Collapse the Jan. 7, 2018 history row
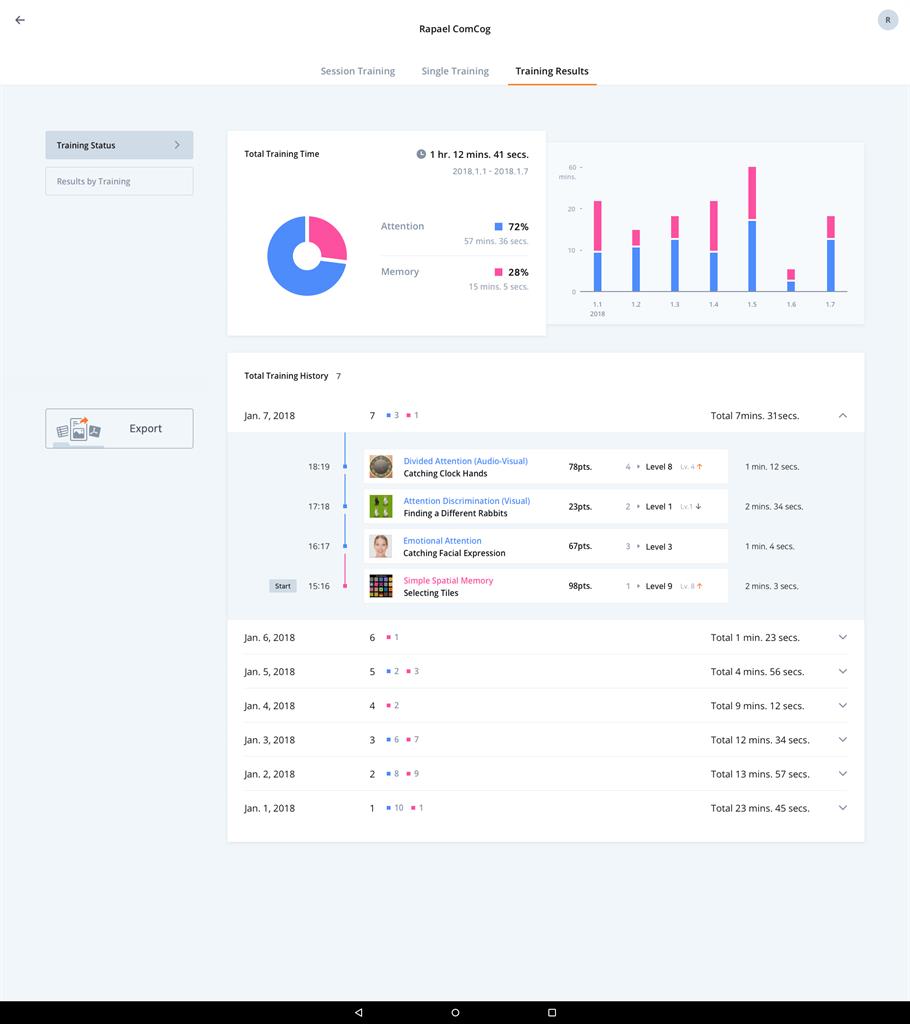This screenshot has height=1024, width=910. point(842,415)
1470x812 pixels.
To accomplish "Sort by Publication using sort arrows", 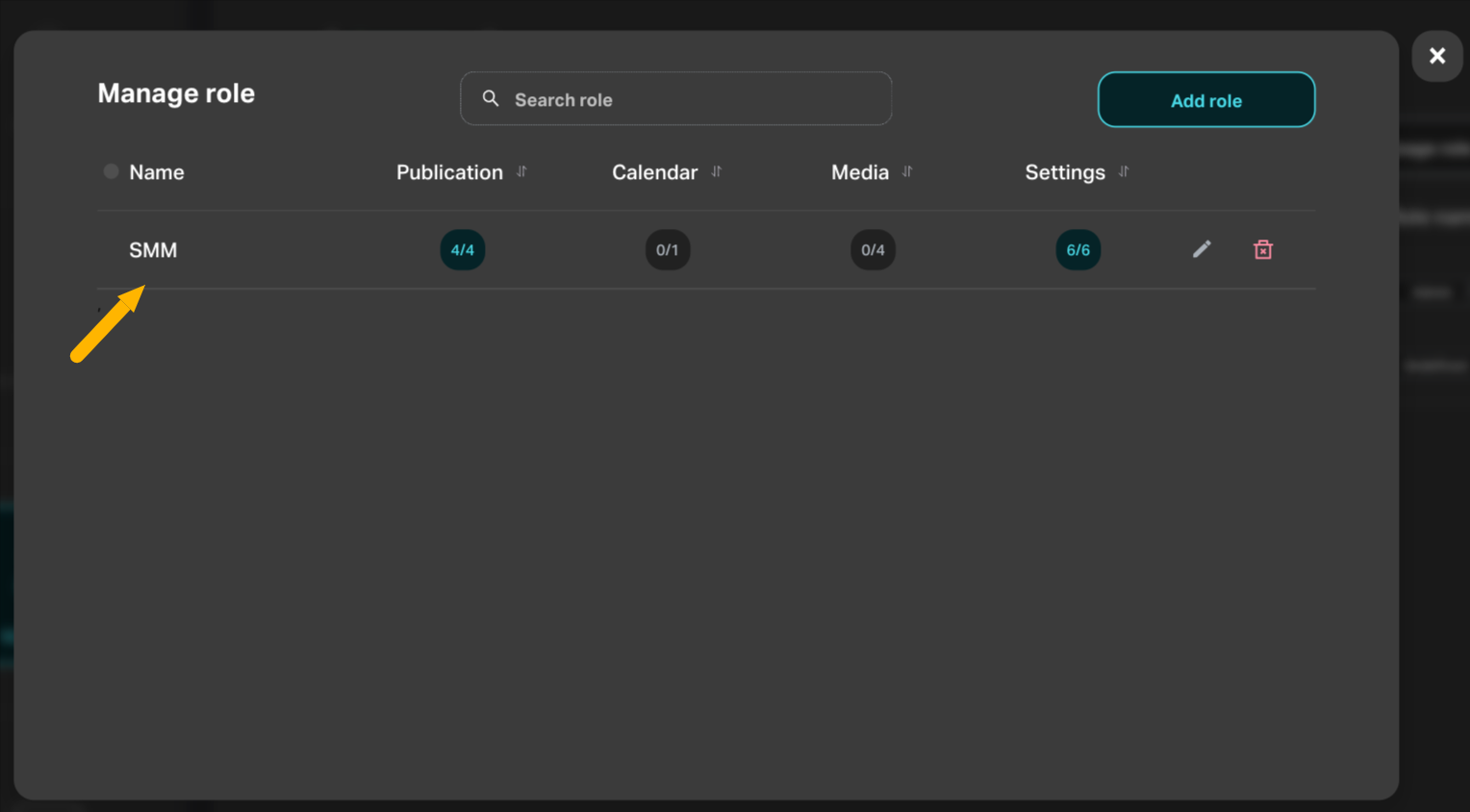I will (521, 171).
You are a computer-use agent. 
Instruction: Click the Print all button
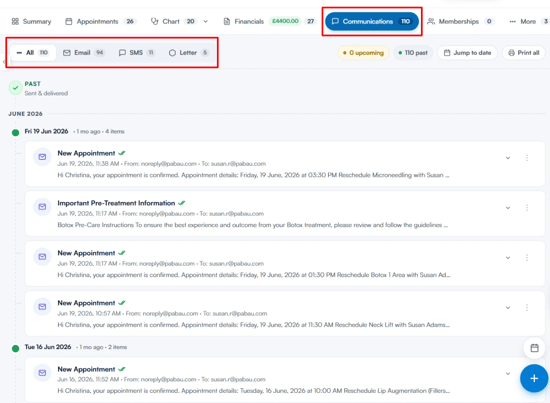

* **Problem details**
Copy out the listing verbatim, starting with the line that contains "You are a computer-use agent." and ending at the close of the listing, both included. Omit the pictures.

* **Response for this exercise**
You are a computer-use agent. 
Instruction: Click the Print all button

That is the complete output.